Data:
* * * * * * *

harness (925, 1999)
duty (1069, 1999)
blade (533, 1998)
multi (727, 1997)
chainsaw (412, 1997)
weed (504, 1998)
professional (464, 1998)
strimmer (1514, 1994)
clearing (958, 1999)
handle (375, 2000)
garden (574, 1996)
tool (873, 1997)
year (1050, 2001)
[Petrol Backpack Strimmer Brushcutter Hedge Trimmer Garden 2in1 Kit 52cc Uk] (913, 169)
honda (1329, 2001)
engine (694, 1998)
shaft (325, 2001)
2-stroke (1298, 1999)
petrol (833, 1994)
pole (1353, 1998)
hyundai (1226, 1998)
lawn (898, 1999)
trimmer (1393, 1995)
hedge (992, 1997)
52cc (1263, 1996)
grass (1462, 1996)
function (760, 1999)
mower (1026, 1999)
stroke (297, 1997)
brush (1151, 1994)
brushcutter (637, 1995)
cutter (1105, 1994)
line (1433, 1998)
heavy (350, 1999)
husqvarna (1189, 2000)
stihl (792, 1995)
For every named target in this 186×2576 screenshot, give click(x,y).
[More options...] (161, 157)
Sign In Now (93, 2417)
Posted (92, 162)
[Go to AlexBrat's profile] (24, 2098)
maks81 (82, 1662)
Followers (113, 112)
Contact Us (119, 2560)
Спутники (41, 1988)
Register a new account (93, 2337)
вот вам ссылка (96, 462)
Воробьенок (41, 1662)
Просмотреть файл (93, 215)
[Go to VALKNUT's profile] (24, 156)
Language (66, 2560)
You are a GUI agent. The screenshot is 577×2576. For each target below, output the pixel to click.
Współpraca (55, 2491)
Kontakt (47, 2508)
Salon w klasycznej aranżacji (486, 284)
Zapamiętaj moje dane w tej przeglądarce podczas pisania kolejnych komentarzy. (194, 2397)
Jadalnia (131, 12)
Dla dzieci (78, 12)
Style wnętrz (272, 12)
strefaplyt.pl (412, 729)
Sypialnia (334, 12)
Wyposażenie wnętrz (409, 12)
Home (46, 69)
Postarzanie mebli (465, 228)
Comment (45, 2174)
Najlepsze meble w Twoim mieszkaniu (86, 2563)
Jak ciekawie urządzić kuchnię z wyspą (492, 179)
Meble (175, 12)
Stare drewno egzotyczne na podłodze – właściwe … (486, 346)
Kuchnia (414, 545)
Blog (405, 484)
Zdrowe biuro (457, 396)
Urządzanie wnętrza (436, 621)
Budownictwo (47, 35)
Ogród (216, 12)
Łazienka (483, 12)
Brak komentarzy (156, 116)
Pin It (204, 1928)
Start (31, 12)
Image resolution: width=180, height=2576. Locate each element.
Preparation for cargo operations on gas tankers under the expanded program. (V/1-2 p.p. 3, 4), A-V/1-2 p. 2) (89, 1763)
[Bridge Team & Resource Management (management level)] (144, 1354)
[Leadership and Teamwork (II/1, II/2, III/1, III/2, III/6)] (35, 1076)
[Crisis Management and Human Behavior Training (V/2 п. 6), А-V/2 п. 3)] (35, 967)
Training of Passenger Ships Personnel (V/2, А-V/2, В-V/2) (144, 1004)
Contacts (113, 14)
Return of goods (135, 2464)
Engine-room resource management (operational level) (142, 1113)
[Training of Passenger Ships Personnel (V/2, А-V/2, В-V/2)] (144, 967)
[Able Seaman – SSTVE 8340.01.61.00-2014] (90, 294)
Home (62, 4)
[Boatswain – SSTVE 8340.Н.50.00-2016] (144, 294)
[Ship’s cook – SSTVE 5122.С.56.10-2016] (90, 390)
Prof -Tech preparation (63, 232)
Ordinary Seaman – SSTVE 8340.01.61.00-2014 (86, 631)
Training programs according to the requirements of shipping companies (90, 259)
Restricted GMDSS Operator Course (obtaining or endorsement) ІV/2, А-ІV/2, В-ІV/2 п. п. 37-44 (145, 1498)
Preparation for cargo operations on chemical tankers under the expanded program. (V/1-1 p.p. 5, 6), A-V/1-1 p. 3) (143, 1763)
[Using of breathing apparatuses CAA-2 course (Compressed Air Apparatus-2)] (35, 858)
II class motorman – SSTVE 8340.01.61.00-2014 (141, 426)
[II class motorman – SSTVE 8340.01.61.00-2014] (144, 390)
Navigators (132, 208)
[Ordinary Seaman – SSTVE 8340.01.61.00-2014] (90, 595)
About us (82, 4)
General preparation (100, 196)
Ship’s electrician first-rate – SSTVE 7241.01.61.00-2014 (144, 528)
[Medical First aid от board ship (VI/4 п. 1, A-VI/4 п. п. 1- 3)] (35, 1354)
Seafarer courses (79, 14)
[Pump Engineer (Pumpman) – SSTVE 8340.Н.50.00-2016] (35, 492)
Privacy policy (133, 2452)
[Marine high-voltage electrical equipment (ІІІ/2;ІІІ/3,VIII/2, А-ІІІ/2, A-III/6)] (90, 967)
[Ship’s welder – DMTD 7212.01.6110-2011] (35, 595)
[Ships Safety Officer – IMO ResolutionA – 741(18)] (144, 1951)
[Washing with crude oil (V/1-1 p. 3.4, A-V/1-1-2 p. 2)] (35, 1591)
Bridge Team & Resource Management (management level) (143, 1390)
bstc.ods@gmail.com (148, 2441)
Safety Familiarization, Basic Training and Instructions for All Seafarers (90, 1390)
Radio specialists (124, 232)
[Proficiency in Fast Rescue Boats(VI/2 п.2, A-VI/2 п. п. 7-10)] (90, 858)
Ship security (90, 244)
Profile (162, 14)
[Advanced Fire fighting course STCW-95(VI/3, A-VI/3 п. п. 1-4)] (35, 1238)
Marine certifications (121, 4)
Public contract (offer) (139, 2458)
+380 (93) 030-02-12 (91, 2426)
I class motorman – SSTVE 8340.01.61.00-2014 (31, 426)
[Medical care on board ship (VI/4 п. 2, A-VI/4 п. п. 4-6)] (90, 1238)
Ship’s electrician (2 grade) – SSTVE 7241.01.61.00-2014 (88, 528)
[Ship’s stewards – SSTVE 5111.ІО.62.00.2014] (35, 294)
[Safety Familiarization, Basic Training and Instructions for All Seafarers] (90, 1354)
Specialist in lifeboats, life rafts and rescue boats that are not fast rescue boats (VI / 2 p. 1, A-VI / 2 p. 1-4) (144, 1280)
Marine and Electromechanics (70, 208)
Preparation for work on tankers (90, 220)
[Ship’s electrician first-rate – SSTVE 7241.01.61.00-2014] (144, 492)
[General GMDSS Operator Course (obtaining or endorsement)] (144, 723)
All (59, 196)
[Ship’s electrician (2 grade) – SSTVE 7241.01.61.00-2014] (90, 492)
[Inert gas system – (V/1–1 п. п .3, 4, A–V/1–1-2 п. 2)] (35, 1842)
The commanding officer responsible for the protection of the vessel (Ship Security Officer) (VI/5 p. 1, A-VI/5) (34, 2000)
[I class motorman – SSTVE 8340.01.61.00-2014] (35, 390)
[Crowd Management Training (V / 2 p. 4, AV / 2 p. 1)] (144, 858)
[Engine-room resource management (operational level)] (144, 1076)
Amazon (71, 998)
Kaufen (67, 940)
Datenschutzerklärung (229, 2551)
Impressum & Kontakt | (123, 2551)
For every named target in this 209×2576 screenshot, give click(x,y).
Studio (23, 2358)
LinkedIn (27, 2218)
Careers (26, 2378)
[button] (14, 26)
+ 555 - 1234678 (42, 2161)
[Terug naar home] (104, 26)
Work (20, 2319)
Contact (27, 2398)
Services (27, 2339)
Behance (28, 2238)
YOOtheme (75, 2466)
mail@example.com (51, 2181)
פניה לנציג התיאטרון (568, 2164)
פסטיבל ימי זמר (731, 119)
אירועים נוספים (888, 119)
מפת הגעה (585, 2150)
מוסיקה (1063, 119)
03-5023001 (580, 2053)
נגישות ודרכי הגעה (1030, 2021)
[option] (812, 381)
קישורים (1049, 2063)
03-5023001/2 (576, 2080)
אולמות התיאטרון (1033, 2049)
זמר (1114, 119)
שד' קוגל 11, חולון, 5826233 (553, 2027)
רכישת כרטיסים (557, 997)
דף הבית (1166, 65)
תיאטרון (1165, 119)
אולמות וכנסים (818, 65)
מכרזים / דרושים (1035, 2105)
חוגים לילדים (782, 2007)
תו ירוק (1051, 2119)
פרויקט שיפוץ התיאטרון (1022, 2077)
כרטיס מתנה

* * * * * * *

What is required:
Your task is to extract the lines running from the one with "mail@example.com (51, 2181)" to the end of the material, inclusive, copying each exactly and adding nothing.

Output of the task:
mail@example.com (51, 2181)
פניה לנציג התיאטרון (568, 2164)
פסטיבל ימי זמר (731, 119)
אירועים נוספים (888, 119)
מפת הגעה (585, 2150)
מוסיקה (1063, 119)
03-5023001 (580, 2053)
נגישות ודרכי הגעה (1030, 2021)
[option] (812, 381)
קישורים (1049, 2063)
03-5023001/2 (576, 2080)
אולמות התיאטרון (1033, 2049)
זמר (1114, 119)
שד' קוגל 11, חולון, 5826233 (553, 2027)
רכישת כרטיסים (557, 997)
דף הבית (1166, 65)
תיאטרון (1165, 119)
אולמות וכנסים (818, 65)
מכרזים / דרושים (1035, 2105)
חוגים לילדים (782, 2007)
תו ירוק (1051, 2119)
פרויקט שיפוץ התיאטרון (1022, 2077)
כרטיס מתנה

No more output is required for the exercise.